Employment in the European bioeconomy did not keep pace with the rising turnover figures, but declined slightly from 18.5 million people in 2017 to a total of 18.4 million people in 2018, largely due to efficiency increases in production. Primary biomass production, mainly agriculture, accounts for over half of the jobs (54%) in the bioeconomy, but contributes only 20% to the overall turnover.
The data also demonstrate clear differences between groups of Member States. The Central and Eastern European countries of Poland, Romania and Bulgaria tend to be more highly represented in the lower value-added sectors of the bio-based economy. These sectors also produce many jobs. This indicates a strong agricultural sector that tends to be labour-intensive compared to the high value-added sectors. In comparison, Western and Northern European countries generate much higher turnover relative to employment, indicating a larger share of refining and value-added industries. The countries with the highest turnover-to-employment ratios are Finland, Belgium and Sweden.
Looking ahead, it will be interesting to see what the impact of the European Green Deal introduced in 2019 will be on the European bioeconomy. In general, the policy framework in which the bioeconomy operates is subject to continual revisions, changes and even additional measures.
In July of this year, for example, the European Commission adopted a package of proposals to make the EU's climate, energy, land use, transport and taxation policies fit for reducing net greenhouse gas emissions by at least 55% by 2030, compared to 1990 levels, introducing significant changes within its regulatory framework. How these changes will affect the bioeconomy and whether the slow but steady growth of the bioeconomy in the EU will continue or even be accelerated will be tracked and published in future reports.

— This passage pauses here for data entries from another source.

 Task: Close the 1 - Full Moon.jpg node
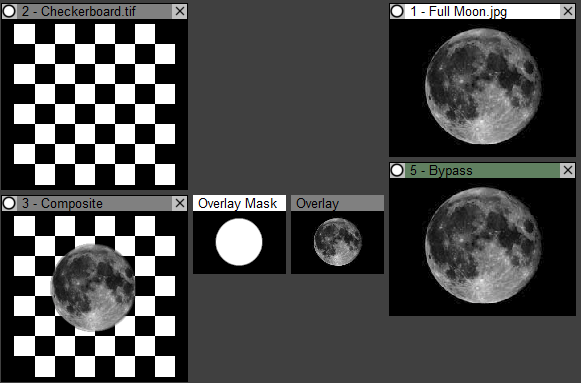pyautogui.click(x=568, y=11)
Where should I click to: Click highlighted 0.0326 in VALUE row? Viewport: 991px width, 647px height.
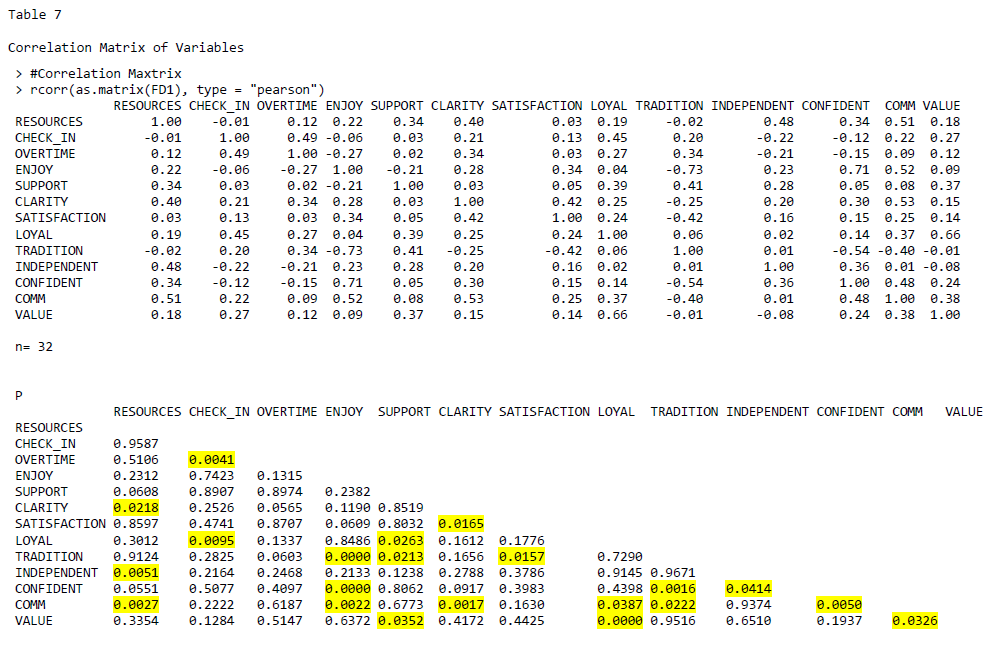click(x=914, y=621)
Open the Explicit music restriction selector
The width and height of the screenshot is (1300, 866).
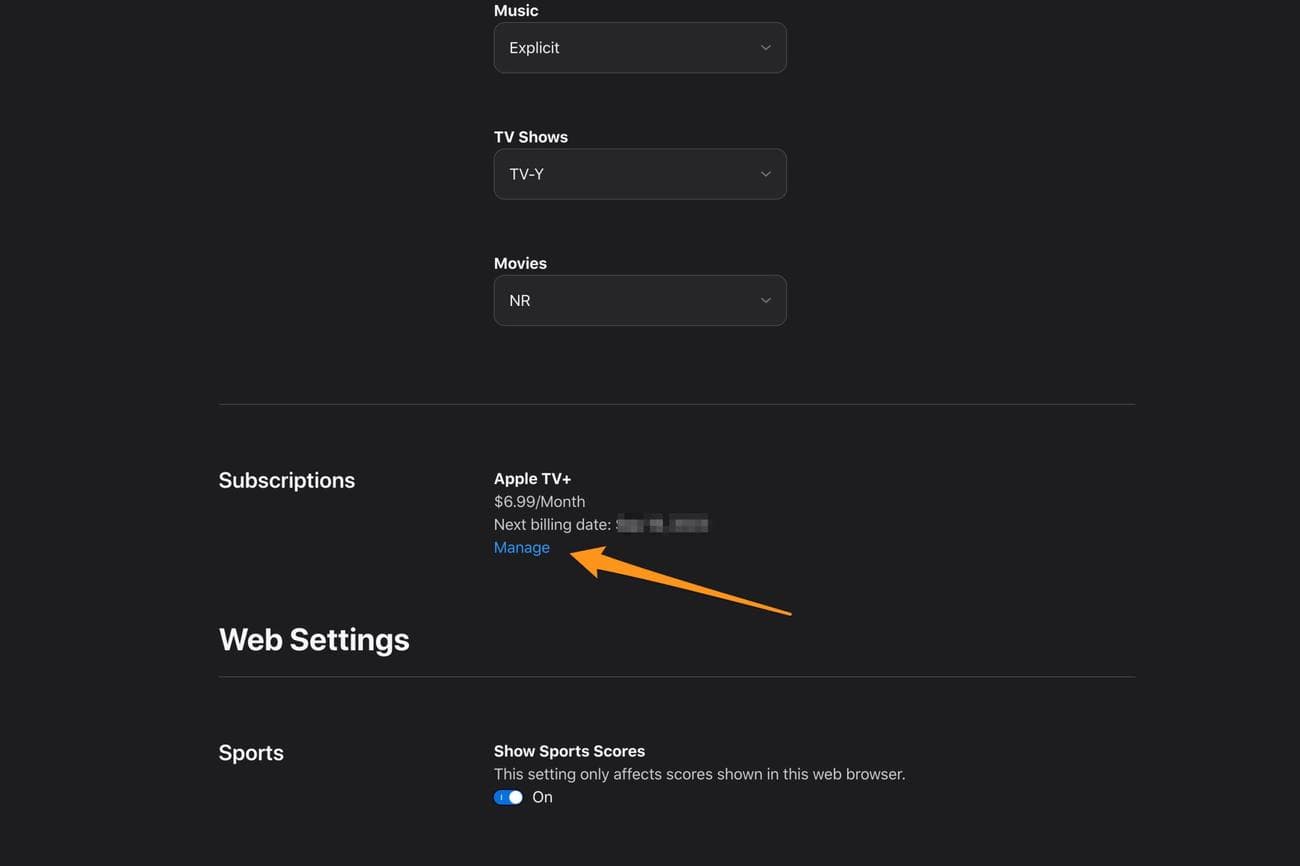(639, 47)
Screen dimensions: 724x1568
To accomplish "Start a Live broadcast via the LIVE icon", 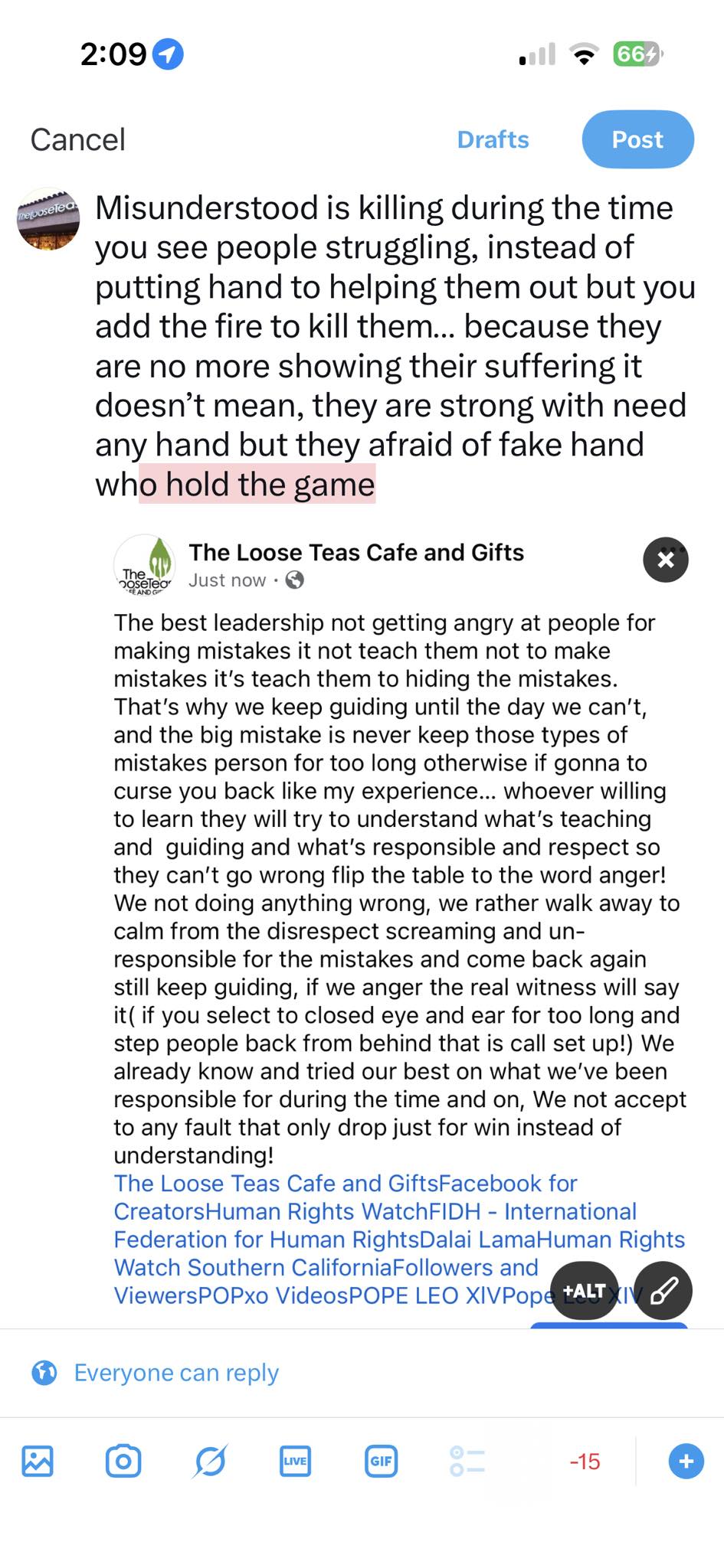I will 295,1461.
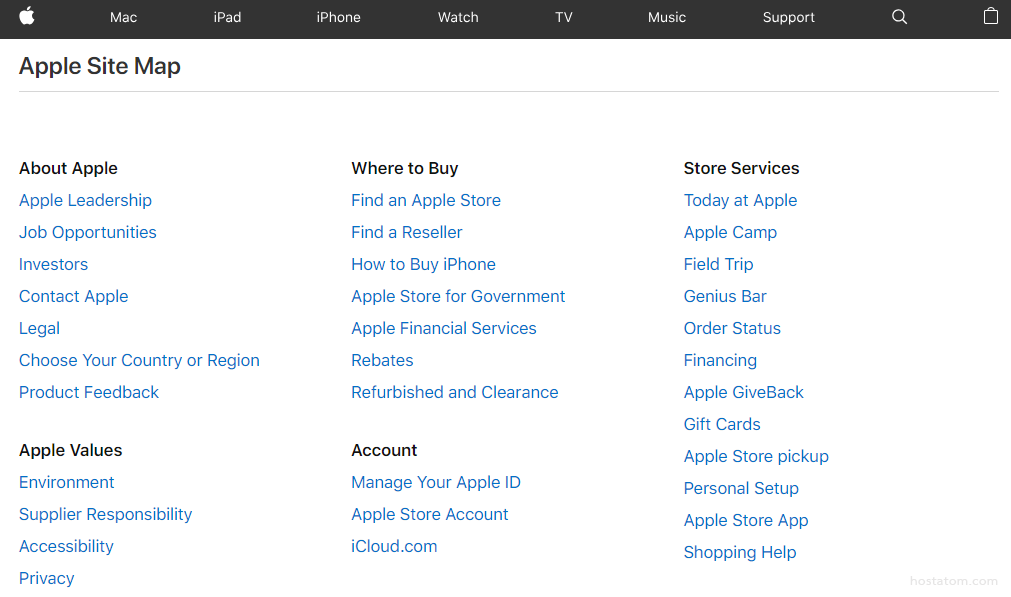Select Support in the navigation bar

(788, 17)
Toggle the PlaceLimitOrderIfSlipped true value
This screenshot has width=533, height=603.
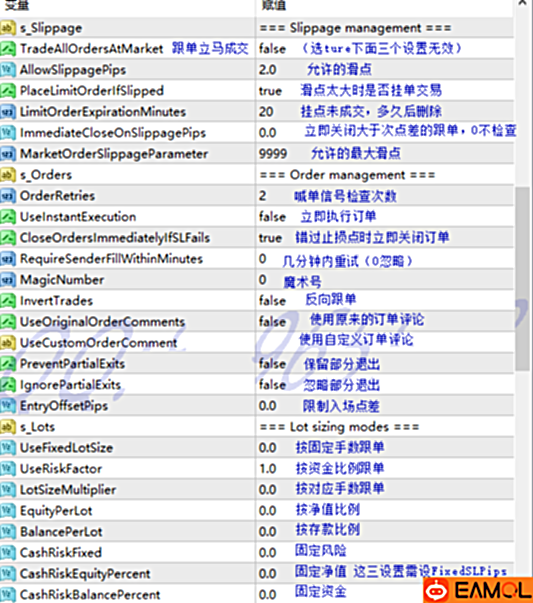click(x=270, y=91)
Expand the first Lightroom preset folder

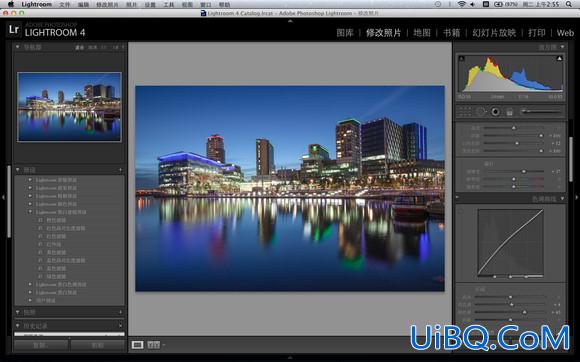(x=30, y=180)

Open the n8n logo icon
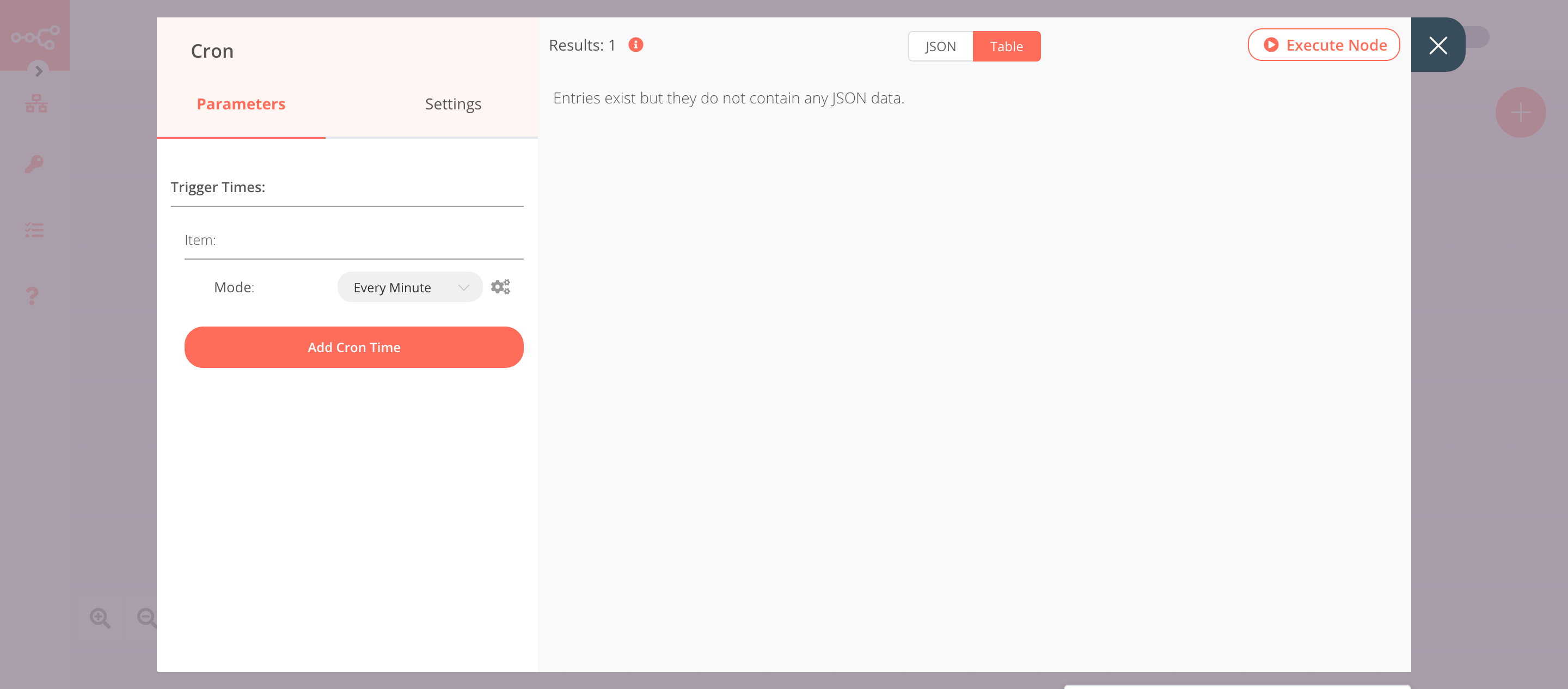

The first report in this series on the growth of the European bioeconomy was commissioned by the Bio-based Industries Consortium (BIC) in 2017. The Bio-based Industries Consortium (BIC) is the private partner in the 3.7 EUR billion public-private partnership with the EU - the Bio-based Industries Joint Undertaking (BBI JU). It comprises over includes 240 industry members covering the entire value chain, as well as over 200 associate members, including research organisations, academia and trade associations.